Comprar o pão do café da manhã ou fazer um lanche à tarde parece uma simples atividade diária. Mas, para alguns moradores do bairro de Nazaré, essa é uma das melhores partes do dia, pois, é na padaria Panini Delicatessen que, além de encontrar salgados fresquinhos, a população local aproveita para colocar os papos em dia e acaba tornando aquele lugar em um ponto de encontro, onde as fofocas e as amizades surgem involuntariamente.

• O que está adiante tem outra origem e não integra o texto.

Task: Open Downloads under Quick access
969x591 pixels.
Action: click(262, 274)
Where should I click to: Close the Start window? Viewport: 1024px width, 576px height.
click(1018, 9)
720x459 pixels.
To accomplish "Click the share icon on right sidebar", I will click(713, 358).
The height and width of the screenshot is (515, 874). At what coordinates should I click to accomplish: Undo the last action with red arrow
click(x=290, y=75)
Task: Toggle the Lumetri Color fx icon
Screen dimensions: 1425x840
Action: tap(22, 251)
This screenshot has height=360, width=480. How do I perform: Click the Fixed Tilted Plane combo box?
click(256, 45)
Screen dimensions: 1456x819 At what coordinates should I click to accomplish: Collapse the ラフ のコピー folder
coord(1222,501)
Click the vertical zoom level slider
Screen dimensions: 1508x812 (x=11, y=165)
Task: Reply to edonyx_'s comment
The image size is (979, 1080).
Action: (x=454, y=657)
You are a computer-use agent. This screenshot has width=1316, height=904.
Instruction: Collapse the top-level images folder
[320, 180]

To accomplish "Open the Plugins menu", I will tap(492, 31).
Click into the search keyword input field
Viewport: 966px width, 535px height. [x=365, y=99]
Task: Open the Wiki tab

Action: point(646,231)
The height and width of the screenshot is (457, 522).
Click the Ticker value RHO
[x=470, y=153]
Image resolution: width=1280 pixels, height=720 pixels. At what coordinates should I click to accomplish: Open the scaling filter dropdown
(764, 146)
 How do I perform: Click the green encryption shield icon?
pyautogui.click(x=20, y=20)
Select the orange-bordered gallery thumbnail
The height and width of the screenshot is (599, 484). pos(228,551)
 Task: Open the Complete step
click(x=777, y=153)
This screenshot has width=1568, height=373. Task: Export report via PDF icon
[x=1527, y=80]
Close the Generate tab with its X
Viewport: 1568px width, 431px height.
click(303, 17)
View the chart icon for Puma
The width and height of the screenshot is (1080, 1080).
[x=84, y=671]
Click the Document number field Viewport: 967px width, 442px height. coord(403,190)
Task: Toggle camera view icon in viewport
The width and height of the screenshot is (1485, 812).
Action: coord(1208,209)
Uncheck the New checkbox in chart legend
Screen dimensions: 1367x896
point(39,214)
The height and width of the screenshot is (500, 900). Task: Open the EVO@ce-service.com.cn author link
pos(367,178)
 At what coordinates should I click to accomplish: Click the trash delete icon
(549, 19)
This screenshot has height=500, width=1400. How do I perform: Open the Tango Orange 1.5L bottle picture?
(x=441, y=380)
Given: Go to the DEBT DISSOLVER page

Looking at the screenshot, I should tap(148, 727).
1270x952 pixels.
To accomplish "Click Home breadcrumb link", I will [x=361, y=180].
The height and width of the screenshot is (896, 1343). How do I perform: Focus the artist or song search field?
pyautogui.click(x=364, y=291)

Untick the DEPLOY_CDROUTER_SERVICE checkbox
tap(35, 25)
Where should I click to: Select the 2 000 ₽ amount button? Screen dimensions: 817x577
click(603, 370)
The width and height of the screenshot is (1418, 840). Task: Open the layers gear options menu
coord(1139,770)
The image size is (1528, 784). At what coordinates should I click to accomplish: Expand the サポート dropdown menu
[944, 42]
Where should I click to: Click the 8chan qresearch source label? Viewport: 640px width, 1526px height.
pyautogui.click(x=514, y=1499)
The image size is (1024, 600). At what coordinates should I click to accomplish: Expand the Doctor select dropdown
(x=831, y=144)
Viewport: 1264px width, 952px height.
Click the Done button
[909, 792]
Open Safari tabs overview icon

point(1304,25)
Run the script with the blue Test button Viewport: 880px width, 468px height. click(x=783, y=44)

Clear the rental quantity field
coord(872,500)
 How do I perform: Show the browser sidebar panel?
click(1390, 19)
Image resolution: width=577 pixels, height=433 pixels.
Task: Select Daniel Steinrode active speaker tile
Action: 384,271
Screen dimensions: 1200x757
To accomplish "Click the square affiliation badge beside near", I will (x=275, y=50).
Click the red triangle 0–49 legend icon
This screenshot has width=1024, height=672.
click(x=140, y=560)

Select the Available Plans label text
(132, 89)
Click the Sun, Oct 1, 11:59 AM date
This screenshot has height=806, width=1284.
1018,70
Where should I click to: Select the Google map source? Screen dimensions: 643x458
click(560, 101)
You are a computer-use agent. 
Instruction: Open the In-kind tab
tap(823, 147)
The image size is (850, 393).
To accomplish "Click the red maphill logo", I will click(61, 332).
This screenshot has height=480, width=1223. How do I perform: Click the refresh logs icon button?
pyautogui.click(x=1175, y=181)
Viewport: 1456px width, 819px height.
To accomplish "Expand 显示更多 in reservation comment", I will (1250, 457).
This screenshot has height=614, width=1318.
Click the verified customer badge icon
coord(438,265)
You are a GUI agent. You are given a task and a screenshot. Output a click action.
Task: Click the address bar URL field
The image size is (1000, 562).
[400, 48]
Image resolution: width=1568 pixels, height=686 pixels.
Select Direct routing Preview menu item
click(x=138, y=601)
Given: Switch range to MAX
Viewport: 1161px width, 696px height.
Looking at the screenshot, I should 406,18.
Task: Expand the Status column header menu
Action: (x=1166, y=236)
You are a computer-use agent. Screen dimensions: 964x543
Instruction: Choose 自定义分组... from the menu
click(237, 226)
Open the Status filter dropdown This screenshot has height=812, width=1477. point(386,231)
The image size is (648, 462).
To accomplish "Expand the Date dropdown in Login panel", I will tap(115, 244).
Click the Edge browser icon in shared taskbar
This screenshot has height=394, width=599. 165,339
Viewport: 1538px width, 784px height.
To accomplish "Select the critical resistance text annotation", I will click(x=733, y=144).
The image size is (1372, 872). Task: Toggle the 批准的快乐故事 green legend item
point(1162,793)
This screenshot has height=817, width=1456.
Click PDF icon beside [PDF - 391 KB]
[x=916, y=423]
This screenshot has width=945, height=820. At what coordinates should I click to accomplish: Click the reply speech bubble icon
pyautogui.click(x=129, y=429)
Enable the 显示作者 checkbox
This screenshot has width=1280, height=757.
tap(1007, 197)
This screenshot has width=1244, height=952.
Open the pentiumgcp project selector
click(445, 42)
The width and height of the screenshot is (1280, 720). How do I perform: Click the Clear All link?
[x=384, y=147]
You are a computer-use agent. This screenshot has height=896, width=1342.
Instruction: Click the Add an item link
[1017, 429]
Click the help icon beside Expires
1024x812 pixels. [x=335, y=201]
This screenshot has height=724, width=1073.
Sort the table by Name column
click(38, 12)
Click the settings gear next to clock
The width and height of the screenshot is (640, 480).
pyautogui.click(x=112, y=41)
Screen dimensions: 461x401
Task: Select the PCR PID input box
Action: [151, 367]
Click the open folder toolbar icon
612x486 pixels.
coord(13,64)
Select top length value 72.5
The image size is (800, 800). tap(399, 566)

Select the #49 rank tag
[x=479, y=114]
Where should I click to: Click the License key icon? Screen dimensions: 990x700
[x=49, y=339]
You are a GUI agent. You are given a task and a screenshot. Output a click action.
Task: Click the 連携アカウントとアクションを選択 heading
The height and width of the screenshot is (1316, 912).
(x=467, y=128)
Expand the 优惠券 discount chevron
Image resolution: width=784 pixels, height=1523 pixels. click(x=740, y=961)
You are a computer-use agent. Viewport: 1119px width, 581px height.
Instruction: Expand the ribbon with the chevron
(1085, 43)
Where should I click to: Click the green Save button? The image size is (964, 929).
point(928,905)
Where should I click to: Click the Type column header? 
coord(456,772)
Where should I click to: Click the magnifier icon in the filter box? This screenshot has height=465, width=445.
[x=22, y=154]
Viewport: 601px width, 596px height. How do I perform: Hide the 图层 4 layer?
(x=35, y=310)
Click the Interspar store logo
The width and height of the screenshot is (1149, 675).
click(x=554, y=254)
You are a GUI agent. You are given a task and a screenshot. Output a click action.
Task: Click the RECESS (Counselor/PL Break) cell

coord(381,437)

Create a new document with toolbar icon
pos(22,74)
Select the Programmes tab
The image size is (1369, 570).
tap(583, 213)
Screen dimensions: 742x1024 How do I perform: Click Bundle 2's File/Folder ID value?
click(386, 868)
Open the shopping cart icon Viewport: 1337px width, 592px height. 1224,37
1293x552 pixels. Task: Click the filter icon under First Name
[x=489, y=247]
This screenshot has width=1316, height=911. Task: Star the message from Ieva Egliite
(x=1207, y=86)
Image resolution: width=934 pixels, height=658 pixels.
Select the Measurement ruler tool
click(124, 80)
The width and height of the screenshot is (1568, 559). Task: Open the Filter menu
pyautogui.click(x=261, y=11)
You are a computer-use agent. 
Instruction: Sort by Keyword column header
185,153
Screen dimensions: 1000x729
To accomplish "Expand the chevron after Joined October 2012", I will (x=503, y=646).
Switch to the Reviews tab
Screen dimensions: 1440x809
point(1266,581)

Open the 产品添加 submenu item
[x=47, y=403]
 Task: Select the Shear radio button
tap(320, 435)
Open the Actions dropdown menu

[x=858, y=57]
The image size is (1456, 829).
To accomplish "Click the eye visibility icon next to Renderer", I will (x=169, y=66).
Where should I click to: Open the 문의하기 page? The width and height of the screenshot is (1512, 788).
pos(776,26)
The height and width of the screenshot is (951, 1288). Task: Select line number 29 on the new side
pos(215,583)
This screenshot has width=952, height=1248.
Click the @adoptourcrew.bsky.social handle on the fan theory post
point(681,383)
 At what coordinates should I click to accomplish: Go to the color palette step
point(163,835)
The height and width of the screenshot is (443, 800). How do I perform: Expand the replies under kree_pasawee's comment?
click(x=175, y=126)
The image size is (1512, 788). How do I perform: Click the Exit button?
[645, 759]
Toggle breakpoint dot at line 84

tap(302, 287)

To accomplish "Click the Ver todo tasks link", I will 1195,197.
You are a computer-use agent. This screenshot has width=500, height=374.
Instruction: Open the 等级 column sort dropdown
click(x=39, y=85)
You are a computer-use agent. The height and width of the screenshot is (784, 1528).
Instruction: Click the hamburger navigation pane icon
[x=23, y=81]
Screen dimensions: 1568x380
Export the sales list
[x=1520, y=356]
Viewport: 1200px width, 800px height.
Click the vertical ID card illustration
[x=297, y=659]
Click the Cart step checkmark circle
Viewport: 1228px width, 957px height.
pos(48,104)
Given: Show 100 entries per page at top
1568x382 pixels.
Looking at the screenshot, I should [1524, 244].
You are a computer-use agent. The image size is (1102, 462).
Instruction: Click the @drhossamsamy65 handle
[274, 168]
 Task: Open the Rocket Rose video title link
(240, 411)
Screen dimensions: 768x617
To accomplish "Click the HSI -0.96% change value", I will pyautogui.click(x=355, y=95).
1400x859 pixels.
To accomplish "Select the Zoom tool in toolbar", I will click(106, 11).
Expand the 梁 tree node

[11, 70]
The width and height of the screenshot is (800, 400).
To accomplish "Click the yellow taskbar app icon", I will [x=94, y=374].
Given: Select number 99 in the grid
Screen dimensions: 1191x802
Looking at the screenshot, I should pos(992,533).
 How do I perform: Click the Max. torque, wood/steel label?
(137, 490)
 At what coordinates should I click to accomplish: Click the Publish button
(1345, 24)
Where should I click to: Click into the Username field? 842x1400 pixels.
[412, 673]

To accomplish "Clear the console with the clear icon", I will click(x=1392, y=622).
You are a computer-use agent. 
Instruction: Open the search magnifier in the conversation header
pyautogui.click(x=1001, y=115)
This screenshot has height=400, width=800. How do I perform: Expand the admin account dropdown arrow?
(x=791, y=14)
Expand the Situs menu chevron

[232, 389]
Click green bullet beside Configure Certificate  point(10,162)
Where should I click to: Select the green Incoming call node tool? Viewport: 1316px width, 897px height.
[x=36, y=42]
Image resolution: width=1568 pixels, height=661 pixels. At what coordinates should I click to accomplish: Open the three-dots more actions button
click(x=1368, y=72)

Situada entre o Colégio Salesiano e a praça de Nazaré, a padaria já chega aos seus sete anos de existência e é um lugar bastante frequentado pela população local. Os moradores sabem aonde ir quando querem reencontrar os amigos, vizinhos ou jogar conversa fora. De acordo com o dono do estabelecimento, Valnei Barbosa, o local serve como um entretenimento para a população. “As pessoas não vem aqui apenas para lanchar ou tomar um cafezinho, muitas vezes elas vem só para socializar com a comunidade e nem sempre consomem os produtos”, garantiu.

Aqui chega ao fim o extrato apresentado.